Work to complete => Extend the article about how golf courses fared financially during the 2020 pandemic, picking up right after its final sentence.

Text shown =>
- Opening Delimiter -

Golf courses during the pandemic year of 2020 lost most of their tournaments and other money-making events, but still stayed solidly on the fairway financially.
That is because golf, an outdoor sport where participants don’t have to mash together, is considered a relatively safe activity. A huge number of men and women otherwise cooped up much of the year eagerly took advantage.
“We almost doubled the number of rounds from our best previous year,” said Dellwood Country Club general manager Dennis Countryman. “The golf course was a great place for members to get away from the stress of dealing with COVID.”
Several revenue streams declined steeply — such as hosting weddings, swimming pool use and special golf events — but the amount of golf being played exploded. Countryman predicted next year will also be very good.
“With golf being such a safe place, a lot of people were introduced to golf, or re-introduced, this year. We expect this to be the biggest increase in people playing golf since the Tiger Boom, second-only to that,” he said, referring to the surge in popularity of the sport after Tiger Woods became its biggest star in the late 1990’s.
Chomonix Golf Course in Lino Lakes had a “record year for revenue,” said Mark Johnson, golf operations manager.
Johnson reported that rounds played rose 42% over 2019, club membership increased and everything in the pro shop was sold out. Chomonix and many other clubs could not keep up with the demand for golf balls.
One member who works at Golf Galaxy told him that sales for starter sets were “unbelievable.”

- Closing Delimiter -

Material supplied =>
- Opening Delimiter -

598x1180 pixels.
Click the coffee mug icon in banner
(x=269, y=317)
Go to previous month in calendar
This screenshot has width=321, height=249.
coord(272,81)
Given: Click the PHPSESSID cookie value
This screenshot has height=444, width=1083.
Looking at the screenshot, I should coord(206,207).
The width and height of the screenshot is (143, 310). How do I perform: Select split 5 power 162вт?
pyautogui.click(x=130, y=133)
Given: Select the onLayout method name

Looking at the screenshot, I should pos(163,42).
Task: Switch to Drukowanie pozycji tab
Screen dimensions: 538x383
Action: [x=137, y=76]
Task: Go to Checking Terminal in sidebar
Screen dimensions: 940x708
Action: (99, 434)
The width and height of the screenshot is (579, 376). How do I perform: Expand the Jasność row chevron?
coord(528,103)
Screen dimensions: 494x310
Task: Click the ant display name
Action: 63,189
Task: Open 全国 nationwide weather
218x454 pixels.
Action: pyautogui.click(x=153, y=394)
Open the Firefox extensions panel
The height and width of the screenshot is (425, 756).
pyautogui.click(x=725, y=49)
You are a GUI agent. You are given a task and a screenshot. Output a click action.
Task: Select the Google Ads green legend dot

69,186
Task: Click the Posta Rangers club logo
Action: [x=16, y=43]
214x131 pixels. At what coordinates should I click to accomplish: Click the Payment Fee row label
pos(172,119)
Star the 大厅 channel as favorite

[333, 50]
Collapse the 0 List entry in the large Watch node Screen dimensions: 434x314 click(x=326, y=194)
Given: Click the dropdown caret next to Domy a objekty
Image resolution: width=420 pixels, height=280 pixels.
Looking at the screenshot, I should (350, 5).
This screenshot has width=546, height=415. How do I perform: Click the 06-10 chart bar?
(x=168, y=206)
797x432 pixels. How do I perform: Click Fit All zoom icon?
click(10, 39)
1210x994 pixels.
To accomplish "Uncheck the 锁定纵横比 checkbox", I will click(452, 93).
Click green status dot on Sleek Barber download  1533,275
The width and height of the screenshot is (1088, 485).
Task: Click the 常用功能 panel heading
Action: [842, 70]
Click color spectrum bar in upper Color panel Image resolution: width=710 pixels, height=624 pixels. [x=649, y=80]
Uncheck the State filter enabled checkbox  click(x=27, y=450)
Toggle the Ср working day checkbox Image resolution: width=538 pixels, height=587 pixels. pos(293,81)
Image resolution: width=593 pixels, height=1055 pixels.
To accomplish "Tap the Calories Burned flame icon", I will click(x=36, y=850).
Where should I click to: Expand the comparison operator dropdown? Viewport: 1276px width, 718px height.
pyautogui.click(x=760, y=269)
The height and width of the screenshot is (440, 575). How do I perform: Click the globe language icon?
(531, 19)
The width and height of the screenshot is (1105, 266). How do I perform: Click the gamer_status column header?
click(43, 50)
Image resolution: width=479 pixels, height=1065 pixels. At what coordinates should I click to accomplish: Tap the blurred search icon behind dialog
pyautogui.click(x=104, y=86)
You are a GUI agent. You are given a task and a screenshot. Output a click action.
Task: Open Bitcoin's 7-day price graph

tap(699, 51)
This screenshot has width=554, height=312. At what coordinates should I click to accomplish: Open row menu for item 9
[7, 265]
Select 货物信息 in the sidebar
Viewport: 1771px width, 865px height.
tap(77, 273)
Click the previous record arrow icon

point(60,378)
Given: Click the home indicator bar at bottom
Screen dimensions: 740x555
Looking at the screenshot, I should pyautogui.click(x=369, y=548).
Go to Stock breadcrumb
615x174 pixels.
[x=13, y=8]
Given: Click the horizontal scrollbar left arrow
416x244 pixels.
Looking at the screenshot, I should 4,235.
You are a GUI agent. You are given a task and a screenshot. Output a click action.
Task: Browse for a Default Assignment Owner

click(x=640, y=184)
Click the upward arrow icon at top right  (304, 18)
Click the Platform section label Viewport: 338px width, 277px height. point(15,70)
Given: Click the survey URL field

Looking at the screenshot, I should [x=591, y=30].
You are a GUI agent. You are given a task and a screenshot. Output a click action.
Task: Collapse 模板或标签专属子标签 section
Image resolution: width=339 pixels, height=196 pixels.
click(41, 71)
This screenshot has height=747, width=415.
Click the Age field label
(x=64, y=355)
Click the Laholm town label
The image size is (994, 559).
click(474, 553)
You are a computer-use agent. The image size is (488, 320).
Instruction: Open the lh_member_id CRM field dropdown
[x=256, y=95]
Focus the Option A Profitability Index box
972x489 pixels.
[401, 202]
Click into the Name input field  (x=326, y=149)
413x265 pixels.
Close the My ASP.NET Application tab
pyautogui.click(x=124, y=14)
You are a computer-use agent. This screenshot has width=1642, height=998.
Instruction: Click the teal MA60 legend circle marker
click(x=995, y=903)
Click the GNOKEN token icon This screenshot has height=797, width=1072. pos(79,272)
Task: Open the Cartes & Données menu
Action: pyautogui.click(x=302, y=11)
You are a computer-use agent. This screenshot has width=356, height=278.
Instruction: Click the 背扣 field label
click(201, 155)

- Closing Delimiter -

Answer =>
“A lot of new people got into paying golf this year,” he said. “We hope that momentum carries into 2021. There are a lot of other activities people could not do this year. I hope things will open up again next year so they can start back up, which could hurt us a little.”
On the downside: “A number of our big events did not happen, and we did not get a lot of inquiries about events.”
Another feature gone most of the summer was Men’s Club, which normally has 120 participants every Thursday evening with shotgun starts. They were not able to start Men’s Club until August, and then with limited numbers. There was no revenue from after-golf socializing and dinner.
Jon Hatcher, head golf professional at Oneka Ridge Golf Club in Hugo, reports that close to 40,000 rounds were played. “It did go up,” Hatcher said.
Oneka held eight tournaments, but on a “very limited basis, on a very scaled-down version,” he said. Asked how they fared financially overall, he said only that “it was a good year.”
Looking ahead, he said, “I think the outlook is good. 2020 brought a lot of new golfers out to the club, so any new people that are brought to the game is a positive.”